Further, the requirement that a voter be able to read the constitution in English, if enforced, would disenfranchise many of our citizens for whom English is a second language. Federal and state judiciaries are required by Title VI of the Civil Rights Act to enact Language Access Plans in order for persons with limited or no English proficiency to be able to access the judicial system. It is ironic that the Delaware Constitution could potentially bar such citizens from voting.

Similarly, persons with cognitive disorders such as aphasia may be unable to understand what they read, even though they can comprehend the spoken word and can communicate effectively themselves. Article V’s literacy requirement exception for those with physical disabilities may not be broad enough to encompass certain cognitive disabilities. Again, the Federal Rehabilitation Act and the Americans with Disabilities Act require judiciaries to provide such cognitively impacted individuals with reasonable accommodations that some states have used, such as readers and notetakers.
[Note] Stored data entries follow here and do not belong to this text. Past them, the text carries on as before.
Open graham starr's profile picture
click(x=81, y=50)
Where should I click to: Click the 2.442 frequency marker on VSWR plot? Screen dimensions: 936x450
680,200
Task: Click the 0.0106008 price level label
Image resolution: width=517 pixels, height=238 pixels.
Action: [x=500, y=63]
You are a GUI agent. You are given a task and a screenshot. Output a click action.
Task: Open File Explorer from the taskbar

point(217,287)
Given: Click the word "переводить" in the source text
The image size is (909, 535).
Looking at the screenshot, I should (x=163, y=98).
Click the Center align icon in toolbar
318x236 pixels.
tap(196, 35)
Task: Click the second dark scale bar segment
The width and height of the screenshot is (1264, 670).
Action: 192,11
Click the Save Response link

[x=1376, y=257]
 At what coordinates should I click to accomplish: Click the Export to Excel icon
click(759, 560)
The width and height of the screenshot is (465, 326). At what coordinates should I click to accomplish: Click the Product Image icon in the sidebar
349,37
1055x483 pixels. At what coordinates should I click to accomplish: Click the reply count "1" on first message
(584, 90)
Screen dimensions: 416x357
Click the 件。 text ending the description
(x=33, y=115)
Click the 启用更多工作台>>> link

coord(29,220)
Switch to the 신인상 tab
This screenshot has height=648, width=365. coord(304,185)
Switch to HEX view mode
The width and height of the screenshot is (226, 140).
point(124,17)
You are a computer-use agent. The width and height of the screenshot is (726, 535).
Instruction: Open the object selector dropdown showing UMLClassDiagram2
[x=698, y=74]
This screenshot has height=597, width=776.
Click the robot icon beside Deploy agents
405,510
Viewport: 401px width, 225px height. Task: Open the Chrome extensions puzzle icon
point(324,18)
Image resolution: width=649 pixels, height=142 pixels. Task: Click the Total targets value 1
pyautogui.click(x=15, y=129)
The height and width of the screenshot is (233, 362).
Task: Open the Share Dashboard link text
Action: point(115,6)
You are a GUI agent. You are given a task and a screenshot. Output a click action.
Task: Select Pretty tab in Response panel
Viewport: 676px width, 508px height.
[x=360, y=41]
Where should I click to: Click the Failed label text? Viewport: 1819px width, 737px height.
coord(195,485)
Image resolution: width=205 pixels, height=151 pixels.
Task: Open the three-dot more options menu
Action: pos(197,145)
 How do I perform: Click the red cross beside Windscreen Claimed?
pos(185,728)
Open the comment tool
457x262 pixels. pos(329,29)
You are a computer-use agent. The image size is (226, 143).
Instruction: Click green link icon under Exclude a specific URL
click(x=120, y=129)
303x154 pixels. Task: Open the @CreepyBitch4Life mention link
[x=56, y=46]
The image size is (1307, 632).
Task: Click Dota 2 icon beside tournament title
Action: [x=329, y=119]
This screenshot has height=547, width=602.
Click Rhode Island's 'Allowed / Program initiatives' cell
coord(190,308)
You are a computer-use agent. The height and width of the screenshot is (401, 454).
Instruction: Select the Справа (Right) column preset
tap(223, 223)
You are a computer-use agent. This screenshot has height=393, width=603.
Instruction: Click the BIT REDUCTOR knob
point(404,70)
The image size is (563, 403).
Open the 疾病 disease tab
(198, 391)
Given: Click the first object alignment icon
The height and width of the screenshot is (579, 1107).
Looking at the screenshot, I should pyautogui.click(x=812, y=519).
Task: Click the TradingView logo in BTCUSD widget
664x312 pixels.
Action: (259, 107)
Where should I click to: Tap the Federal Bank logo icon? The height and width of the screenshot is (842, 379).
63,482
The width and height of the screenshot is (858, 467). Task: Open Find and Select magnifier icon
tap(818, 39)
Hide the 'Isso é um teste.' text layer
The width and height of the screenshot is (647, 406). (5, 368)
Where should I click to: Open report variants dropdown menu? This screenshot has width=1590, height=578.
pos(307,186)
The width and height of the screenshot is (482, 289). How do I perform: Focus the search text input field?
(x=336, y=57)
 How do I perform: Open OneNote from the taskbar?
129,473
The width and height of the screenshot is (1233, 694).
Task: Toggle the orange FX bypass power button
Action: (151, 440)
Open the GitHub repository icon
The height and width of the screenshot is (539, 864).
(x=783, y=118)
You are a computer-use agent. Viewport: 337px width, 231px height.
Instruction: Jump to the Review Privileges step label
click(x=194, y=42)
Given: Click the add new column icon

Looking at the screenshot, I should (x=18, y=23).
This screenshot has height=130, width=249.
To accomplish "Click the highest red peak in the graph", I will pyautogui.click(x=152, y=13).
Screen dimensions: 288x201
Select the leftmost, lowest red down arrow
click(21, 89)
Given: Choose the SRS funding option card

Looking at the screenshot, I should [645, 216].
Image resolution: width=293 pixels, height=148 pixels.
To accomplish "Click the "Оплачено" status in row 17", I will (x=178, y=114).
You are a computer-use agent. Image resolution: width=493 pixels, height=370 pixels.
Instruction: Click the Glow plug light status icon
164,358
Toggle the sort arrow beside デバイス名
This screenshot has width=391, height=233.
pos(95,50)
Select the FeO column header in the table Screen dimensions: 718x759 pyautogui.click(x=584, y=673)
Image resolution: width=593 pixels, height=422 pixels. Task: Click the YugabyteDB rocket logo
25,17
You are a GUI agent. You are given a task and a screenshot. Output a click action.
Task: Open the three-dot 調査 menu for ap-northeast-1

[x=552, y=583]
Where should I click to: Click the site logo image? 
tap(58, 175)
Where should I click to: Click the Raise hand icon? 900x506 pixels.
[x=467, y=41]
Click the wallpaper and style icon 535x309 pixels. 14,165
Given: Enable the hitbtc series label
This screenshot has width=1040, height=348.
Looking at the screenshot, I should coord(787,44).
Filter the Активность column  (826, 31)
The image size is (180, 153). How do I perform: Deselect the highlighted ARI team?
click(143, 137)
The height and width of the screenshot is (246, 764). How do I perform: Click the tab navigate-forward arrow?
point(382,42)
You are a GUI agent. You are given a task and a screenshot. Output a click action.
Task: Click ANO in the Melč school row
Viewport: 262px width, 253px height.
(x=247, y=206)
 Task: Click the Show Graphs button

But under our constitution, such citizens might be disenfranchised because they cannot read the constitution in English.

Finally, the requirement that a voter have the ability to write his or her name is increasingly archaic in this world, where students are no longer taught cursive writing and electronic signatures on official documents are accepted. Even among people who have been taught cursive, an unintelligible scrawl is accepted as a signature on legal documents. 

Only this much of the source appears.